DOVER — State House members on Wednesday overwhelmingly approved a bill fast-tracked by the Markell administration in response to complaints from fraternal organization and veterans groups who were told to stop operating illegal slot machines.
The bill, approved on 34-1 vote and sent to the Senate, allows the groups to resume slot machine gambling until June 30 while lawmakers work on a permanent measure allowing the groups to offer legal gambling.
Veterans groups and fraternal organizations such as the Moose and Elks complained after receiving cease-and-desist letters from the Markell administration in November reminding them that they were violating the law by operating the slot machines.
In response, the administration began talks to appease the politically active groups, while continuing to crack down on other Delawareans engaged in similar activities.
Earlier this month, the state Department of Safety and Homeland Security announced the arrest of a Selbyville restaurant manager on charges of having an illegal gambling device after agents said they found two electronic gambling machines made available for certain patrons. Last week, DSHS announced the similar arrest of a Hockessin man in connection with the alleged operation of an illegal gambling device at a Wilmington service station.
But when asked last week how many arrests had been made and machines seized related to the illegal gambling by fraternal organizations, DSHS spokeswoman Kim Chandler simply answered "none."
Markell spokeswoman Cathy Rossi would not explain why the administration seemed to be enforcing the law differently.
"The governor does not make arrests or direct the prosecution priorities for the state police, local law enforcement or the attorney general, and the governor did not send the cease and desist letter or have knowledge ahead of time that that it was going to be sent," Rossi said in an email Wednesday.
Markell, who oversees the state police, nevertheless worked with Democratic House members to quickly pass a bill allowing the fraternal organizations to resume gambling.

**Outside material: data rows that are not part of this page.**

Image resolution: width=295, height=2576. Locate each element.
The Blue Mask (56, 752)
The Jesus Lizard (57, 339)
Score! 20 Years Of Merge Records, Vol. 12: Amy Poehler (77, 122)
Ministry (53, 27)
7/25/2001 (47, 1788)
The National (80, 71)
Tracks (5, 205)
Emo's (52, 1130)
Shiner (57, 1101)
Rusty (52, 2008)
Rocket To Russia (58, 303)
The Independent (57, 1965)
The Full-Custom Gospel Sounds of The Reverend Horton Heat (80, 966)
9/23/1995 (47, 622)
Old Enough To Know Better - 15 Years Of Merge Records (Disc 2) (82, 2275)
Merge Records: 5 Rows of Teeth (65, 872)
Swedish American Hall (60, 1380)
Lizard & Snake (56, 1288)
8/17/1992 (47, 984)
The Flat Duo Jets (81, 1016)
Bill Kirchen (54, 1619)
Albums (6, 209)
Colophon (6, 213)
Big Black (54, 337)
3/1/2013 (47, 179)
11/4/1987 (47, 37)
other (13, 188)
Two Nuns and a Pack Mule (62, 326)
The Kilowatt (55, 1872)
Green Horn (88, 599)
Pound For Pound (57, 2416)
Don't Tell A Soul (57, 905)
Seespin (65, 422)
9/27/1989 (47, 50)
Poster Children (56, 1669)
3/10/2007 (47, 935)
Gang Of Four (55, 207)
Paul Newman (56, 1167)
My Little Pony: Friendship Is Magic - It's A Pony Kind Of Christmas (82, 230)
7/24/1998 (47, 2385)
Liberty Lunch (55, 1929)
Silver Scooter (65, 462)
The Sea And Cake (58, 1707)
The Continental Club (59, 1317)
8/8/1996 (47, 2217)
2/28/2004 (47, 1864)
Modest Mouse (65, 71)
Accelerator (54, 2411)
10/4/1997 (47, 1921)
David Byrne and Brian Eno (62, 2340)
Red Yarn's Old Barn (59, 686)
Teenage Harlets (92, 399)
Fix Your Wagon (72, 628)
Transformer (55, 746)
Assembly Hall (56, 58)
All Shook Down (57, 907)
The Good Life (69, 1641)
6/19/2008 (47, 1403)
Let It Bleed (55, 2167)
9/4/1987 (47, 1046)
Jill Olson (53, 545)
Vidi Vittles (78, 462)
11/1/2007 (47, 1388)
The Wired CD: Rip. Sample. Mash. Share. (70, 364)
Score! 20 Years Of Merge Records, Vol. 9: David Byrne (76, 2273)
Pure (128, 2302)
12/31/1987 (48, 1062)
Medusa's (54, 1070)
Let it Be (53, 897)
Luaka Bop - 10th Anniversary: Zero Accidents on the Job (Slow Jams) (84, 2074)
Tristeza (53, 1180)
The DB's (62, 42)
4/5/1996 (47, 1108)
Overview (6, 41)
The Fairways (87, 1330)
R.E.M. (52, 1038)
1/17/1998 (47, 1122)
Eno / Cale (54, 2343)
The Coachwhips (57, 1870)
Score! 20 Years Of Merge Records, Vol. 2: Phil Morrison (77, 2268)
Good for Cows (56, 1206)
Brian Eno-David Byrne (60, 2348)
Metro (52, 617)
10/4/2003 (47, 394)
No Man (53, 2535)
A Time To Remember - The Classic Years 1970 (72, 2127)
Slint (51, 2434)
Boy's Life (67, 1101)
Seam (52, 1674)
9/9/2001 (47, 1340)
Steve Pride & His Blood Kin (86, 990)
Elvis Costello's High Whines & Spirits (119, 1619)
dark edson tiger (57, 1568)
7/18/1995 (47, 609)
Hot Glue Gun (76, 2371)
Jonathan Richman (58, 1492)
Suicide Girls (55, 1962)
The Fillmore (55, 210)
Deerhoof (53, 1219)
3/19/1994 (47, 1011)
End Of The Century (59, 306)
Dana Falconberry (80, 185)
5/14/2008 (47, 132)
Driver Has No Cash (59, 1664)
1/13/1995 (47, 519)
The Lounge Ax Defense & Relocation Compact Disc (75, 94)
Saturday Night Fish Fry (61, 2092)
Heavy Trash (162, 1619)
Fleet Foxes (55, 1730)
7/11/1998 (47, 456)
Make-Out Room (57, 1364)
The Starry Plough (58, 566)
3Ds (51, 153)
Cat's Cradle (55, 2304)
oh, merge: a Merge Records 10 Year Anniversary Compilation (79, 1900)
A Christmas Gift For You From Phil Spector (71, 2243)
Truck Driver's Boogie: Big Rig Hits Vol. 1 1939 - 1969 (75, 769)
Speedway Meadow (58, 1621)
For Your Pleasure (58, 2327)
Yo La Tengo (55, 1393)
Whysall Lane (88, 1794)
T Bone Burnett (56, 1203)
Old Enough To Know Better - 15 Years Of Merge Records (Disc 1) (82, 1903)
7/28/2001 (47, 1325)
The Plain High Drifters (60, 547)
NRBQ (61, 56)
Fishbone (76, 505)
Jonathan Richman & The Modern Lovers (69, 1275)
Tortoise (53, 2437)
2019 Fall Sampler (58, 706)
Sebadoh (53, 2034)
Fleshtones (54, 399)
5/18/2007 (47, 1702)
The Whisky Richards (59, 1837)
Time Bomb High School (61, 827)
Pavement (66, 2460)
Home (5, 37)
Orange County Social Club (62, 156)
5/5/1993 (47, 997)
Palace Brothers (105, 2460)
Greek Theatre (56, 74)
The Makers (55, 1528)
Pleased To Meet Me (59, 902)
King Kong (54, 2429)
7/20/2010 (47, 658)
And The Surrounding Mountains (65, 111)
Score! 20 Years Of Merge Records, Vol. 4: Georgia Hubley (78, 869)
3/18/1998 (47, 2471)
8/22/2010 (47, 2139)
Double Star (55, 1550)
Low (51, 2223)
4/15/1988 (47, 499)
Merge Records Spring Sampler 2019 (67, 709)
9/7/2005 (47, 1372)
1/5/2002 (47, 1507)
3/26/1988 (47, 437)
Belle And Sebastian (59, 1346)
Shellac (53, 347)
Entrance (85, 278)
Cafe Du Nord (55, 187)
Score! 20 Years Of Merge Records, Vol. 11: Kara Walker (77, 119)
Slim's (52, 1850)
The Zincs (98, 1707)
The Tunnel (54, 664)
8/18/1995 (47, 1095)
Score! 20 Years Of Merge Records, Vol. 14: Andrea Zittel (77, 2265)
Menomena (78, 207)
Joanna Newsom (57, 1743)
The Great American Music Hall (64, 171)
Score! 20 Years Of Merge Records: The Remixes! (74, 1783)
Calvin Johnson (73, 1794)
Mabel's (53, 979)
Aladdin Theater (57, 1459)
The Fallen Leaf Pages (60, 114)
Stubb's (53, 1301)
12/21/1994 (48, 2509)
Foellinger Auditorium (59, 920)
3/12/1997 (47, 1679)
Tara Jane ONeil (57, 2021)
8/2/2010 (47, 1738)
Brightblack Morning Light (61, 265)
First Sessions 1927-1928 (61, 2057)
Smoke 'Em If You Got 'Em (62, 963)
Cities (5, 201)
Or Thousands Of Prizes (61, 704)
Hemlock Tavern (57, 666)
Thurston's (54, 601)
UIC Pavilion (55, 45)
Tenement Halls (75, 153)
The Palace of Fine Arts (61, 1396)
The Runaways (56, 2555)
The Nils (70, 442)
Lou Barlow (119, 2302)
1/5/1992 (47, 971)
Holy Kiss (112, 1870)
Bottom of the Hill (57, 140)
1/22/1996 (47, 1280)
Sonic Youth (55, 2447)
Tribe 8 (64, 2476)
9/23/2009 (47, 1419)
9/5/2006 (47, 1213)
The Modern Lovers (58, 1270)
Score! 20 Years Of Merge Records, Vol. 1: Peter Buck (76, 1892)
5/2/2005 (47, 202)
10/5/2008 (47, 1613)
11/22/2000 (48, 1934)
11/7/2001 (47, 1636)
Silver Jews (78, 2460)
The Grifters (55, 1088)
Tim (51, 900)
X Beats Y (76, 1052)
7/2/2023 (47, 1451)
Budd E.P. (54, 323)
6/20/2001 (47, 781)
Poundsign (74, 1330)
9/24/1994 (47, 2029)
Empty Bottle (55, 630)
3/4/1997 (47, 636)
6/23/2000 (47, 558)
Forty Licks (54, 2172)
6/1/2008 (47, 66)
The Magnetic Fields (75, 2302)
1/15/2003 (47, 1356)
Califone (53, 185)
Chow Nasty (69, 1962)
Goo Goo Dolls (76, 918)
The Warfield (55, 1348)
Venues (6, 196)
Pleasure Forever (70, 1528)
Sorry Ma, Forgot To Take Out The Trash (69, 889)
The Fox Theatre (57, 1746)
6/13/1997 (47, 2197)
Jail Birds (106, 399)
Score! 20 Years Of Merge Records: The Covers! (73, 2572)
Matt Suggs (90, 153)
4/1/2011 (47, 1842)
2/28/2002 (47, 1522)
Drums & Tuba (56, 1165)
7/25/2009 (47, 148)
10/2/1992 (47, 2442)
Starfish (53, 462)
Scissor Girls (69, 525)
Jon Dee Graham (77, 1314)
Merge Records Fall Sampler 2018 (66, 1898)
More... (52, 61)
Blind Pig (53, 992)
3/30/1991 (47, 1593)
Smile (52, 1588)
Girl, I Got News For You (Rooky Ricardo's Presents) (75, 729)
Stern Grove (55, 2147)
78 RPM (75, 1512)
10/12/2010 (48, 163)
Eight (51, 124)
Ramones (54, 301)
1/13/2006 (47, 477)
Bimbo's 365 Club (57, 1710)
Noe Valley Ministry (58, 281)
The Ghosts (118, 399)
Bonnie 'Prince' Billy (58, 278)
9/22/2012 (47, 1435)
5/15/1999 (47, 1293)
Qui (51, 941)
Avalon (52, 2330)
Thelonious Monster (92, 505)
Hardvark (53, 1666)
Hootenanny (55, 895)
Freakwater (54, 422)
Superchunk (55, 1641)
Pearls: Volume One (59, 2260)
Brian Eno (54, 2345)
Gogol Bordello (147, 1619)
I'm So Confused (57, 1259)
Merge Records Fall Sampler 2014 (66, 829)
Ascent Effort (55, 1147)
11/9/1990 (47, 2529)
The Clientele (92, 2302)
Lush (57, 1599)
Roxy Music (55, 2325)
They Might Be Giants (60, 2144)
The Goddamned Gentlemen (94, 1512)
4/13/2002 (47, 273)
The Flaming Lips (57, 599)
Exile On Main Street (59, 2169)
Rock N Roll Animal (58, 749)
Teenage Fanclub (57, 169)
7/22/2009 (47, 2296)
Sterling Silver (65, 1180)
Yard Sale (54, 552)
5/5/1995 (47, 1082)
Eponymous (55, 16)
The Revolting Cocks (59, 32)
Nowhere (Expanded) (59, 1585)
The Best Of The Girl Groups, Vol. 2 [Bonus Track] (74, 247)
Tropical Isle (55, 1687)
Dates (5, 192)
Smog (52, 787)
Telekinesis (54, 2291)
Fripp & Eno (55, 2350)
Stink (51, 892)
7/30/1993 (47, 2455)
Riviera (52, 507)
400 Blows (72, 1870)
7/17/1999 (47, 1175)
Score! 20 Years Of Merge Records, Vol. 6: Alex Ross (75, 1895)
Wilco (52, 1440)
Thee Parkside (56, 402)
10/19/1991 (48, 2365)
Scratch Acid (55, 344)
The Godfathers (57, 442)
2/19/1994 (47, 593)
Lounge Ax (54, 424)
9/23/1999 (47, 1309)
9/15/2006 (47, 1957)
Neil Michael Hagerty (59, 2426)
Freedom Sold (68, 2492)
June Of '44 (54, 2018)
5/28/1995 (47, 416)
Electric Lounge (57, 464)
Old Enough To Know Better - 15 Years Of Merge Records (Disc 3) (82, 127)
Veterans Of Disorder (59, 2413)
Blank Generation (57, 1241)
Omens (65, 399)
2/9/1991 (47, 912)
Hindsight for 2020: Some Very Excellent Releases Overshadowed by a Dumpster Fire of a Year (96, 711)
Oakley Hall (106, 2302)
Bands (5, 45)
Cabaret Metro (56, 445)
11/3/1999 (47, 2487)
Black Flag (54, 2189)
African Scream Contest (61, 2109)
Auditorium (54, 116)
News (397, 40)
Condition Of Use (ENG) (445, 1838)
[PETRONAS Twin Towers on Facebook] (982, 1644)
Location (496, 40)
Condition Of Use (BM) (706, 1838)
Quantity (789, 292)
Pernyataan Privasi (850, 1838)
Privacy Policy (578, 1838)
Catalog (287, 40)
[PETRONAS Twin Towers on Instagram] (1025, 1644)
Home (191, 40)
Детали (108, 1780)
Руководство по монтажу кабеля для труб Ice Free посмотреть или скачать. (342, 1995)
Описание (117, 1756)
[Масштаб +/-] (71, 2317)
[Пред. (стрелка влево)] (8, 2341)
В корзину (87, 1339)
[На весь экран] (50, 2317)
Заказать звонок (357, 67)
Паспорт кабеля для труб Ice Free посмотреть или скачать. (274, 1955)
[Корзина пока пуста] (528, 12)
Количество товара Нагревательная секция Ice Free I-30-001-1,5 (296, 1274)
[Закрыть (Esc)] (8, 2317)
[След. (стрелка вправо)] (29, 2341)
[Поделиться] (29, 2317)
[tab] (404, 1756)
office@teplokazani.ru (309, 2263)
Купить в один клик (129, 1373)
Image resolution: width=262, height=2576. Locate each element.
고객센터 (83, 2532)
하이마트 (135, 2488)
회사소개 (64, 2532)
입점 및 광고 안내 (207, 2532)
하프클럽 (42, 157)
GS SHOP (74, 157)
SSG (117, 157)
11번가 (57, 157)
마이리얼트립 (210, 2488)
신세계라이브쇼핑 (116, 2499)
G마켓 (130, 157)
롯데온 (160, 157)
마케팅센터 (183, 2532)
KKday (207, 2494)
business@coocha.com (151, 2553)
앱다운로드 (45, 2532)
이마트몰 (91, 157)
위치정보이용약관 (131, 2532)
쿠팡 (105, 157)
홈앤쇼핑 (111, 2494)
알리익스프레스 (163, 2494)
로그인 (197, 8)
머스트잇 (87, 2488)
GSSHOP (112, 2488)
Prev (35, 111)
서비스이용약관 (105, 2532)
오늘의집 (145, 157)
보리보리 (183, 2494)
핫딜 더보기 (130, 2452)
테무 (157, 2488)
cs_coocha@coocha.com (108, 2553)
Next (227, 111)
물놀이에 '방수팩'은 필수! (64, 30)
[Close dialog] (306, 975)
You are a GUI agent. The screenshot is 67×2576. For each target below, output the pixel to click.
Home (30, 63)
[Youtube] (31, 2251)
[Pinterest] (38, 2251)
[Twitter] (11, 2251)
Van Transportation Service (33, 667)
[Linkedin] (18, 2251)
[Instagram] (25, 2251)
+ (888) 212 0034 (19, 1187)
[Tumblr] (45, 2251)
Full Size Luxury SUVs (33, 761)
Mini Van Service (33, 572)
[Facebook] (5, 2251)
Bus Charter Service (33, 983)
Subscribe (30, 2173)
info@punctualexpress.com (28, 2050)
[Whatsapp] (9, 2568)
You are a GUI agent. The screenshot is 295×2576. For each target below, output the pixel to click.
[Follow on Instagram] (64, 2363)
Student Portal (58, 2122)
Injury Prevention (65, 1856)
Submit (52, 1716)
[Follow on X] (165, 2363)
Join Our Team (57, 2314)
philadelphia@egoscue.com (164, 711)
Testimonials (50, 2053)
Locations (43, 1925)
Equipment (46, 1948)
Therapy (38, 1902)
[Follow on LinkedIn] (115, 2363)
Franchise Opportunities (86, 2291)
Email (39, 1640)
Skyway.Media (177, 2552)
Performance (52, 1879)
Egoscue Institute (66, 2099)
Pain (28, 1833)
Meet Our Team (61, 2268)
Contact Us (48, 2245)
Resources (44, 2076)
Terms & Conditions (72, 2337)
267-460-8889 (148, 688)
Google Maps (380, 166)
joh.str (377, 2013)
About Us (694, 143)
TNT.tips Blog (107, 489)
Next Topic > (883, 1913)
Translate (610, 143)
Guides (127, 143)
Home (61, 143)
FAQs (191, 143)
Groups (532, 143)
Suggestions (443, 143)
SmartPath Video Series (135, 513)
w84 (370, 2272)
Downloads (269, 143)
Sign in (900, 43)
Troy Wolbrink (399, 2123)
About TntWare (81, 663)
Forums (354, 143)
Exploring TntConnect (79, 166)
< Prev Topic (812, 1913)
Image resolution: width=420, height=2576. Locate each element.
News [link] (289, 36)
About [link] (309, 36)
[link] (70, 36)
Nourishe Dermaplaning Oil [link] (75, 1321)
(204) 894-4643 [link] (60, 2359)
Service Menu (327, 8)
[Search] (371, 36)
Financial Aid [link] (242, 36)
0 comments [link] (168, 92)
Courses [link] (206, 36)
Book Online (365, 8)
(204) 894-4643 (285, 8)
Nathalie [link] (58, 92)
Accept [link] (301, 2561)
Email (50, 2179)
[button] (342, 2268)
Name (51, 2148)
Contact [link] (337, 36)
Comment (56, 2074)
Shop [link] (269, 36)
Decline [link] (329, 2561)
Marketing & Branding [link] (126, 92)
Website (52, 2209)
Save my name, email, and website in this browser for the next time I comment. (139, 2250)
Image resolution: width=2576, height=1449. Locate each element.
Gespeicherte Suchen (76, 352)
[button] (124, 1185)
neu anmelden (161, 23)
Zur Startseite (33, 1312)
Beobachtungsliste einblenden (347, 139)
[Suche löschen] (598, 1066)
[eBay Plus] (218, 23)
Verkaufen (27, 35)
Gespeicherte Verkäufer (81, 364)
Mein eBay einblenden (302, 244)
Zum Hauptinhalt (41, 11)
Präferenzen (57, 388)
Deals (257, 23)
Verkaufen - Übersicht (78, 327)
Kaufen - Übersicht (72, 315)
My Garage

"I can't believe I'm standing here supporting organizations that were doing something illegal," Rep. Helene Keeley, D-Wilmington, said Wednesday after House members suspended rules to take up the bill.
At the same time, Keeley complained that Wilmington has many small civic clubs and organizations that do charitable work but are not covered under the bill.
"They do the exact same things but yet they are not included in this temporary fix. ... It's not right," she said.
While the fraternal clubs argued that they used proceeds from the illegal gambling to fund charitable activities, they also warned that some organizations may have to close their doors if the gambling ban remains in place, suggesting that they were using the money for operating expenses.
State Finance Secretary Tom Cook acknowledged that the bill approved Wednesday allows fraternal organizations to use gambling proceeds to pay for operating expenses.
As written, the bill applies to fraternal or veterans organization with national affiliations or whose membership consists primarily of veterans or active duty service members.
Organizations would be allowed to have up to 20 slot machines and would have to pay between 50 percent and 70 percent of total annual proceeds to players, less than the 92 percent payout required of the state's three casinos.
Of the remaining proceeds, the state would receive 43.5 percent.